To be eligible an output must be:
- Deposited on acceptance for publication or no later than 3 months after acceptance (you can’t go back after publication!)
- Discoverable (must be referenced in a repository but can be closed)
- No specific licence specified is required but advised to use at least CC BY-NC-ND – Creative Commons Non-Commercial-Non-Derivative
Please note: WRAP is a compliant repository.
International OA policies
OA is an international movement, with policies evolving across the globe. This information provides brief summaries of some key international policies, links to the organisational websites and full policy documents.
The EU Commission has a mandate for OA in Horizon 2020; Horizon 2020 includes both 'green' and 'gold' OA measures. This policy allows a maximum embargo of 12 months through the ‘green’ route (repository deposit) or researchers can cover ‘gold’ publishing charges from their grant for the life of the project and afterwards.
Where publication is a chosen method to disseminate information, fund holders must ensure open access to all peer-reviewed scientific publications relating to results.
As soon as possible but no later than publication a copy has to be deposited in a subject, institutional (WRAP) or central repository. For those authors who take the green route, there are no costs but the embargo limit must not exceed 6 months for STEM subjects, 12 months for Social Sciences and Humanities.
Funds are available within the lifetime of the grant for open access publishing. After the end of the project there is a pilot scheme to fund such costs. The pilot only covers certain grants first check the list of eligible projects on the website. This interface can be searched by grant or can be browsed by institution.
Each eligible grant only has the option of funding three articles and a maximum of €2,000 per article. If you are not the grant’s PI please double check with them before applying for funding. To apply register with the website and the system will lead you through the application process. Please note the system will only allow you to apply once the article has been accepted.
Gold open access publications must also be deposited in an acceptable repository.
For enquiries related to EU OA and Horizon 2020, please contact Mafalda Picarra at the European Commission's UK OA helpdesk info dot openaire at jisc dot ac dot uk.
Ireland's National Principles for Open Access Policy Statement was formerly adopted by the Irish Government in October 2012. The policy is in line with the Horizon 2020 policy for Europe.
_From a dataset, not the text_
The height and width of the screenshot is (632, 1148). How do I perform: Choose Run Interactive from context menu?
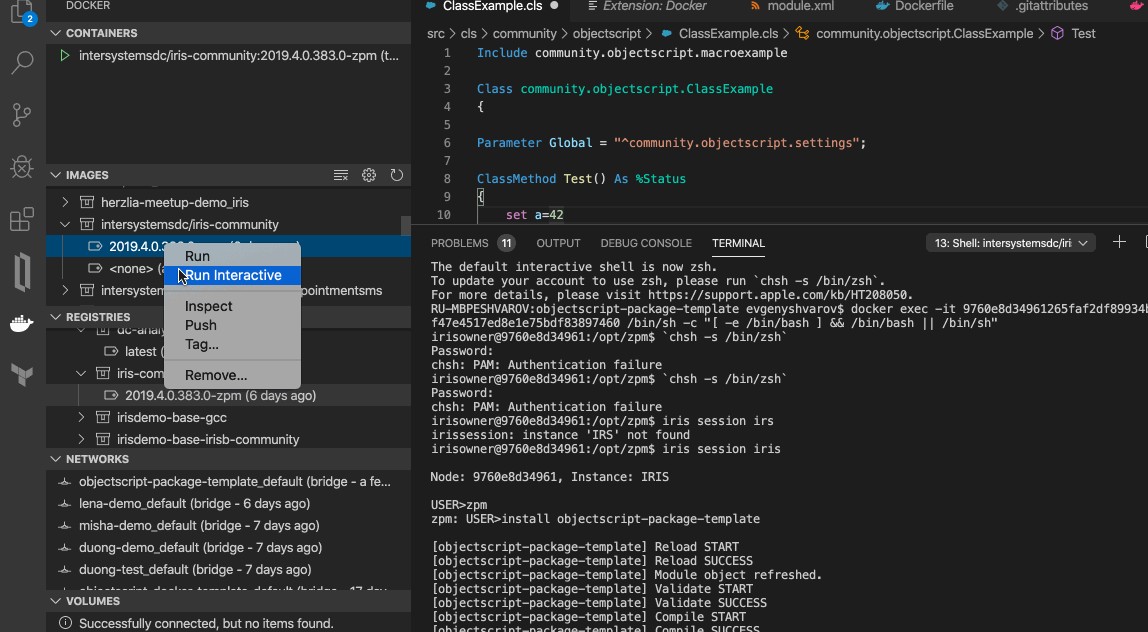[x=232, y=275]
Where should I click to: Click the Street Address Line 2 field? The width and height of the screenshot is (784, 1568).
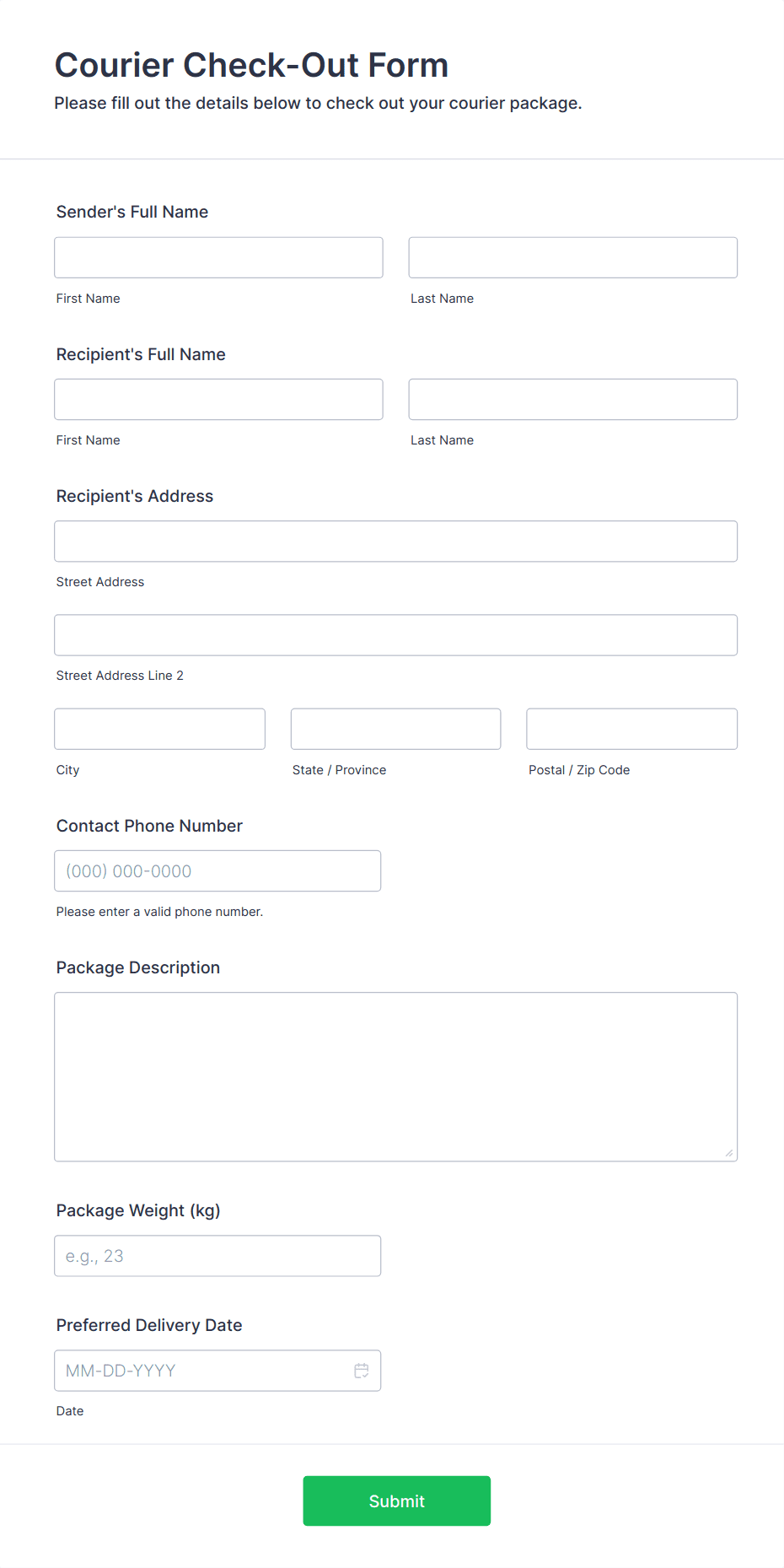[x=395, y=634]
Further information can be found at the following websites:
The National Institutes of Health (NIH) has an OA mandate, the NIH Public Access policy, which requires deposit of published papers into PubMed Central (PMC) and currently allows up to a 12-month embargo. The NIH Public Access policy is a condition of award.
A US open-access policy was announced by White House in February 2013
The Canadian Institutes of Health Research (CIHR) was adopted in September 2007, the first North American public research funder to do so. The CIHR, National Research Council and the International Development Research Centre all require at least Green OA.
The Australian Research Council’s (ARC) OA policy took effect from 1 January 2013. The ARC now requires that any publications arising from an ARC supported research project must be deposited into an open access institutional repository within a 12 month period from the date of publication.
Other countries around the world
OA is firmly embedded in the policies of several other countries such as Brazil, Argentina and Hungary, and international organisations such as the World Bank and UNESCO.